I’m as much of a fan of technology as anyone in digital marketing. I love the whiz-bang coolness, the promise of automation and the potential for AI. I’ve made a career out of using marketing technology. But, I’m frustrated. Yesterday, I had a conversation I must’ve had 100 times.
One of our clients (let’s call him John) and I were discussing his digital marketing budget for next year and he was complaining about how he was forced to reduce it dramatically, despite us collectively beating this year’s goals by almost 2x.
Apparently, someone in global HQ committed a considerable amount of the budget (seven figures) to a very large martech platform — and marketing and IT are forced to fund it. It has been promised that this will transform marketing for the better across the global organization.
John’s lament is that he doesn’t believe it. He’s also seen this before and he’s skeptical of what we call the “martech trap.”
Getting caught up in the martech trap
You see, John is a big company guy who has worked in Fortune 1000 brands his entire career. He knows the way to succeed and get promoted – set clear, ambitious marketing goals which ladder up directly to management business goals, prove that you hit or exceeded those goals, then you can get more money in the next budget cycle. Beat it again and the wallet opens further. It’s a key to continuous brand growth and marketing evolution.
Sure, the expectations keep rising, but he invites a good challenge. He loves to prove to the C-suite that he’s a marketing superstar. And we love supporting him in his evolving quest. We are his go-to agency partner and we’ve accomplished marketing feats together we couldn’t have done without one another.
We’ve had the autonomy to choose our own path that worked best for his brands, use the corporate martech and tools the way we wanted to and add some of our own martech to make our marketing platforms work even better. When big martech tool mandates are pushed on him, however, his marketing effectiveness experienced consistent setbacks.

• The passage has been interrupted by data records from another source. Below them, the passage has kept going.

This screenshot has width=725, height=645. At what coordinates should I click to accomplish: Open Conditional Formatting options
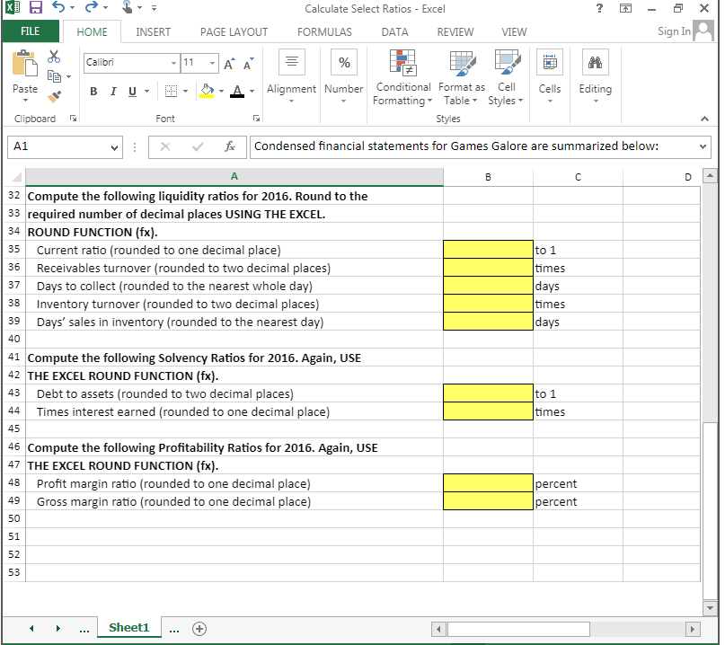point(402,79)
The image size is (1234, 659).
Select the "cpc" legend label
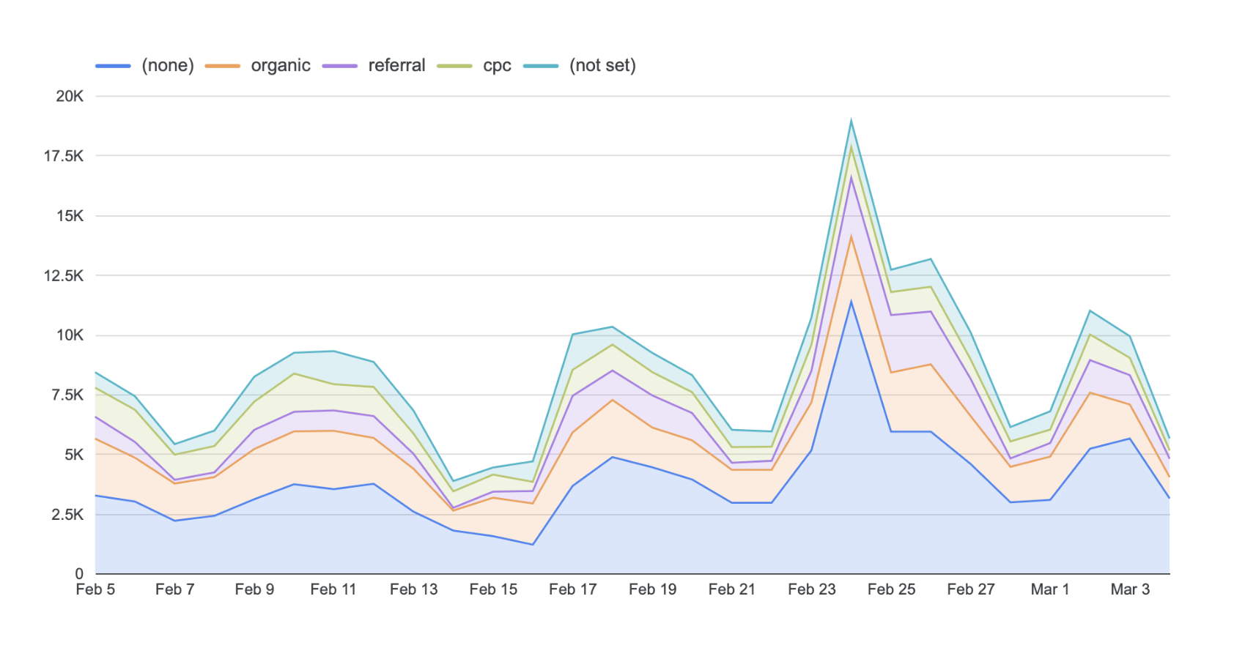497,66
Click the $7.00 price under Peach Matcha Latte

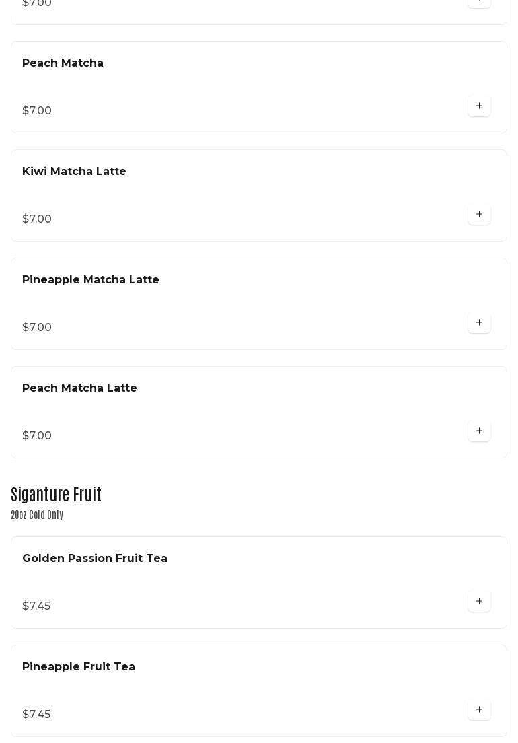click(37, 435)
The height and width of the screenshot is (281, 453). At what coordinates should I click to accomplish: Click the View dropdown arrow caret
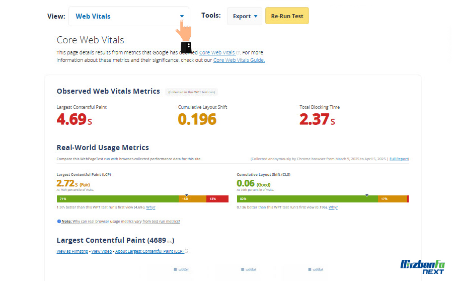182,16
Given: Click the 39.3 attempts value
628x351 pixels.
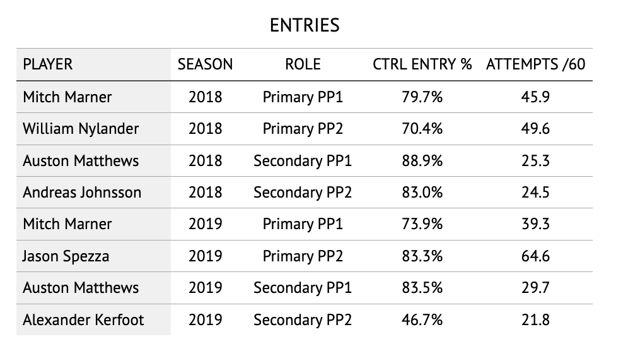Looking at the screenshot, I should [x=536, y=224].
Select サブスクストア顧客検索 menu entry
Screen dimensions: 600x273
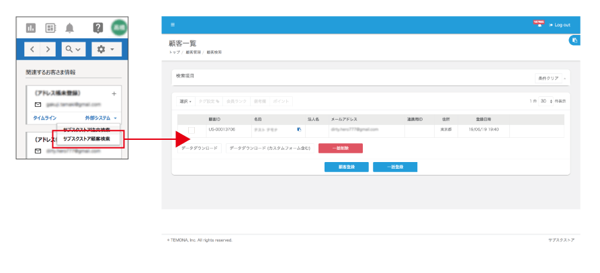point(87,139)
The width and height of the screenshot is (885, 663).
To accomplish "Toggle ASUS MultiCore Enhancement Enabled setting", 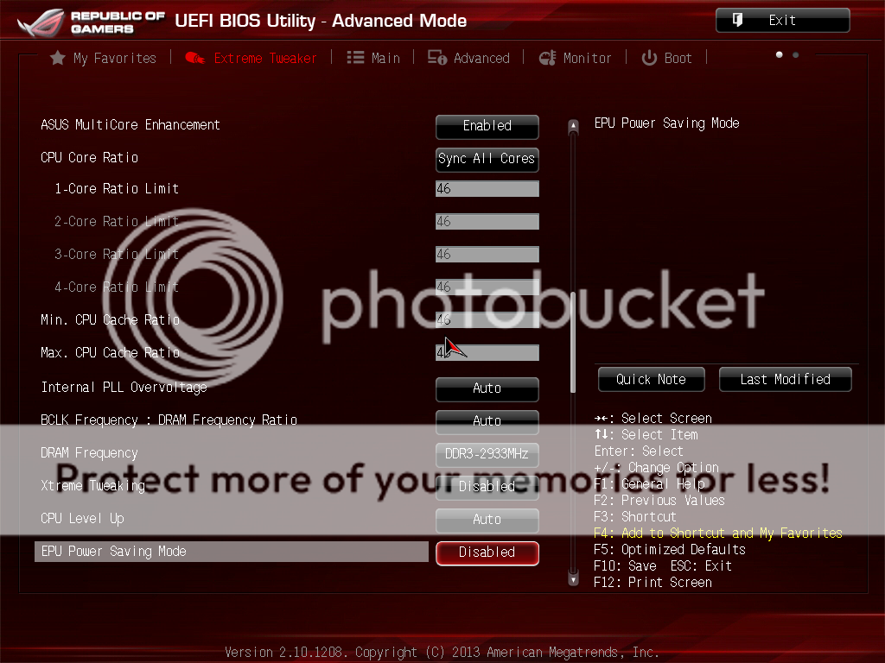I will (x=487, y=126).
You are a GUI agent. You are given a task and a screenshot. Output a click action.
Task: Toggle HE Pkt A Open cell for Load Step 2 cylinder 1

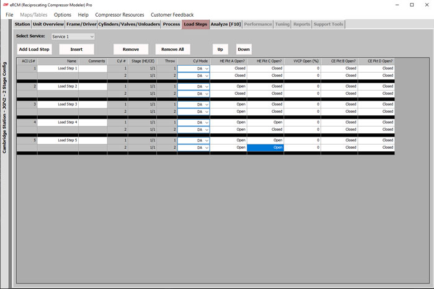coord(228,86)
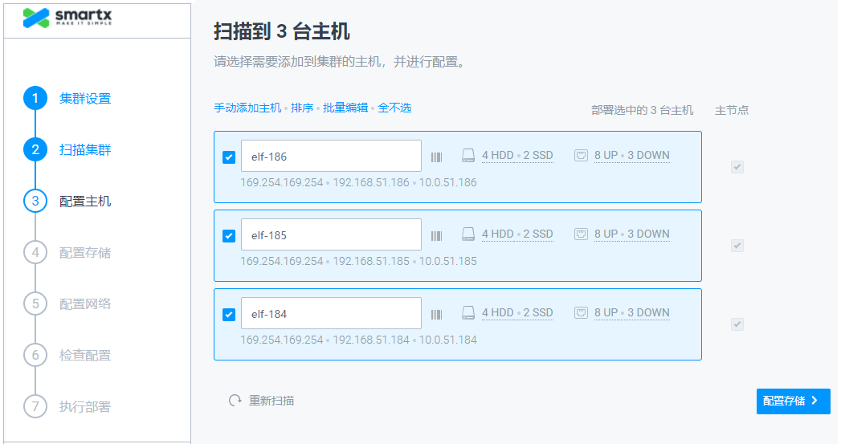The height and width of the screenshot is (444, 841).
Task: Click the barcode icon next to elf-184
Action: click(x=437, y=315)
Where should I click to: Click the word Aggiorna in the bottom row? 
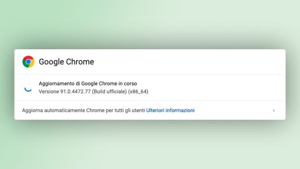point(32,111)
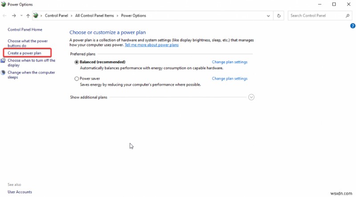
Task: Click the search magnifier icon
Action: pyautogui.click(x=348, y=16)
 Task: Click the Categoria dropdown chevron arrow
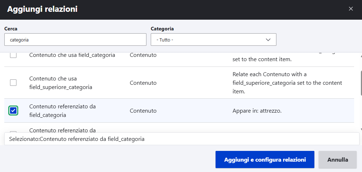click(x=268, y=40)
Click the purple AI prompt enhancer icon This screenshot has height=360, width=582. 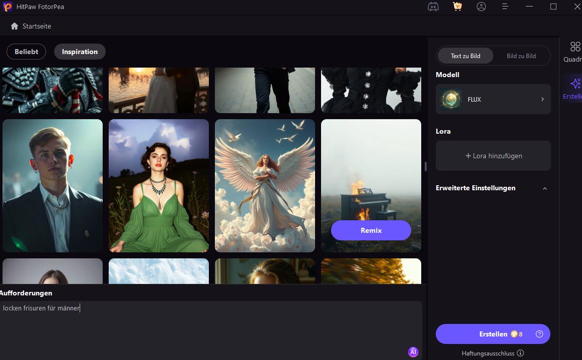413,352
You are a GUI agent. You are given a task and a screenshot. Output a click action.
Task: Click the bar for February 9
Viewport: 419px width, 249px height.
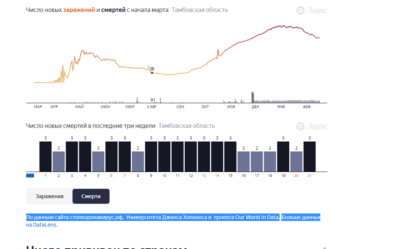[x=151, y=157]
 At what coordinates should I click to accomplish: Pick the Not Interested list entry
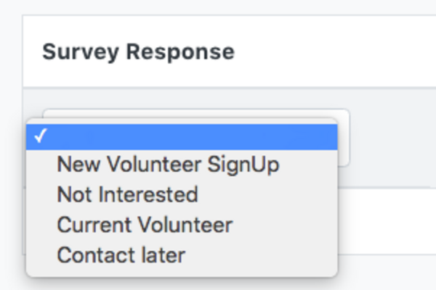click(127, 195)
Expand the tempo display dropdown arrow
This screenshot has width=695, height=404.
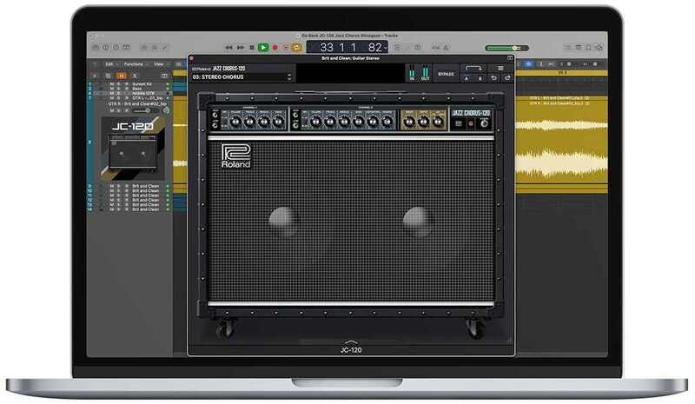point(387,47)
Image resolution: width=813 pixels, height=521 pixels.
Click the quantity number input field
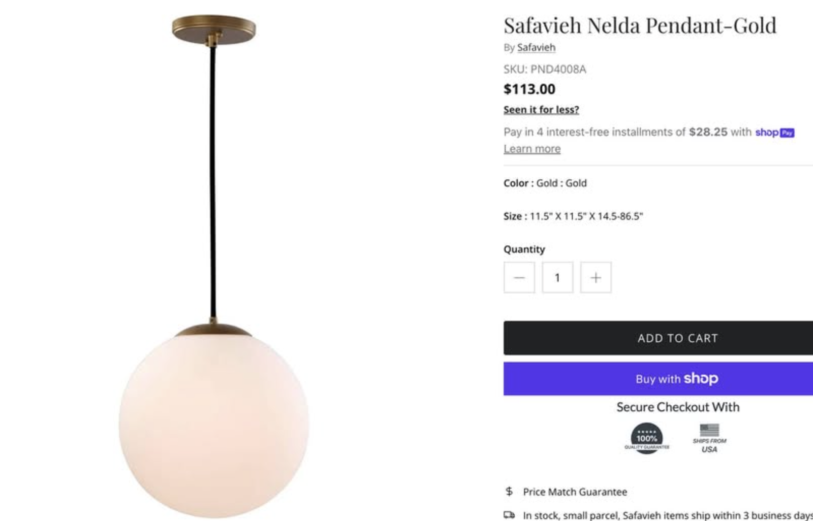(557, 277)
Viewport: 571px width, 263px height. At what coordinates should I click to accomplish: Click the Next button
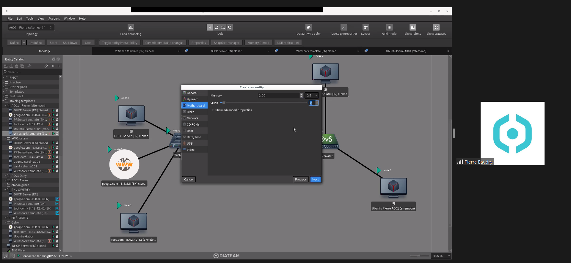click(x=315, y=179)
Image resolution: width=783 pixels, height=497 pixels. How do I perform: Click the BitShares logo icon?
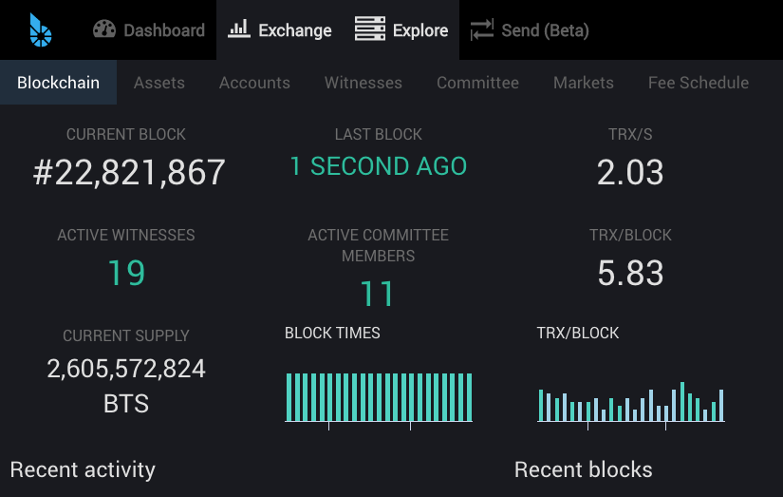click(41, 30)
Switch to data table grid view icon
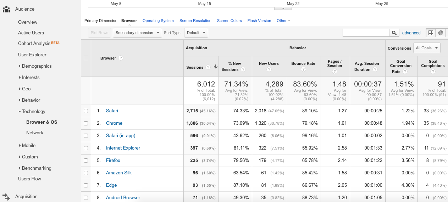The width and height of the screenshot is (448, 202). (431, 33)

Dig deeper: Why martech integration needs more than technical skills
Wasted martech resources, lost opportunities
So, his company might have just made a huge mistake. And it’s the same mistake I see many companies make time and again. They eat up a ton of budget, momentum and resources buying a piece of martech they never utilize to its full potential (or even half potential).
Of course, this isn’t a foregone conclusion. There are limitless examples of martech investments that have more than lived up to their promise, paid for themselves in better CX and more efficient marketing and led to incremental growth.
However, I would argue that an equal number of times, martech vendors promise sweeping improvements in marketing and never lives up to the hype.
But even marketers with the best of intentions:
- Grow tired of long and expensive integrations.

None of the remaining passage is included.